TIME: The Difference Between Responding and Reacting

Posted in News, Insights, Motivational, Emotional Intelligence

Our emotions send us many important messages, that in turn trigger thoughts and feelings. So, it’s essential that we have a strategy in place to be able to deliver a rational response when faced with life’s challenges.


Our Feelings Send us Vital Signals

TIME: The difference between responding and reacting, Marshall Connects

We’ve all been in situations that stirred our emotions: A question that you weren’t comfortable answering or an email message in your inbox that really upset you. It’s both natural and healthy for your emotions to trigger a so-called gut reaction, but it’s also useful to have a rational strategy to prevent our emotions from being hijacked.

Google’s Re-direction Strategy

In 2008, Google released a feature on its email system designed to prevent an intoxicated user from sending potentially damaging late-night emails. When activated, the G-Mail feature forced the user to solve a series of math problems before hitting “send”. This re-direction strategy was designed to give the brain time to rationally process thoughts before a final decision was made to send a potentially damaging emotion-filled rant to a family member or colleague.

The 24-Hour Rule

Another self-management strategy that promotes rational thinking and keeps emotions in check is “Sleeping on It” otherwise known as the “24-Hour Rule”. This strategy gives you time to consider a difficult question or situation and then respond in a calm and rational manner, without being hijacked by emotions in your brain’s limbic system. Your thoughts move from there to the frontal lobe known as the rational brain, and this is where we process and rationalize our emotions. The “Sleeping on It” strategy gives you time to process a rational response to a difficult situation and can be the difference between writing and saying what you want, versus what you should.

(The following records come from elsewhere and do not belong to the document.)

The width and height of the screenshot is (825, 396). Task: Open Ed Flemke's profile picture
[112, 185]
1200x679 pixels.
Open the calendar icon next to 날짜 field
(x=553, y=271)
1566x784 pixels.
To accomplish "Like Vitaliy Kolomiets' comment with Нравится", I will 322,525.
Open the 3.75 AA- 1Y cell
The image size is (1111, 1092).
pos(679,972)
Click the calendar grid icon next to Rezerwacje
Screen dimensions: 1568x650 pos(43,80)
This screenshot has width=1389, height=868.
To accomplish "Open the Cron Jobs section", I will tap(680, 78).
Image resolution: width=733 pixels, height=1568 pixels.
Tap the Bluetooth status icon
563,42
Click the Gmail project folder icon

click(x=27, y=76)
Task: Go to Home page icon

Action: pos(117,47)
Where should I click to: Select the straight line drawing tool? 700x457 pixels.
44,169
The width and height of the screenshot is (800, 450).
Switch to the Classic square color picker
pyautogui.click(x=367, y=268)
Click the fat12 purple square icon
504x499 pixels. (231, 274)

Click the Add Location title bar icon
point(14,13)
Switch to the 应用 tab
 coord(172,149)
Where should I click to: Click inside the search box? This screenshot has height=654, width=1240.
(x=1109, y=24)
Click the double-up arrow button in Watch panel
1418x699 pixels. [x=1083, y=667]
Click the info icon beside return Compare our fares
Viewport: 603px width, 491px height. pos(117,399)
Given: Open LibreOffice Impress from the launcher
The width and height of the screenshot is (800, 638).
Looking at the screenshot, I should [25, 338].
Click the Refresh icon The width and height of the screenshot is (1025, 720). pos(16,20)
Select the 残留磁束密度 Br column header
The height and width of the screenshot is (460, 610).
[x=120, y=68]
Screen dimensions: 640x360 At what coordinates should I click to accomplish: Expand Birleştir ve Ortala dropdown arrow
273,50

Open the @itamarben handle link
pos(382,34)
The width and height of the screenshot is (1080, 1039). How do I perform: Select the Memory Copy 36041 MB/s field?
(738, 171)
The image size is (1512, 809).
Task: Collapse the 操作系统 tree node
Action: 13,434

Next time, employ a strategy and walk away from your computer before responding to that derogatory email. Tell the angry person on the other end of the phone you’ll get back to them. Then take a deep breath and pause. It’s quite possible the dynamics could change dramatically during this self-imposed time out. You then have an opportunity to implement a rational strategy that should prevent an over-reaction driven by your emotions.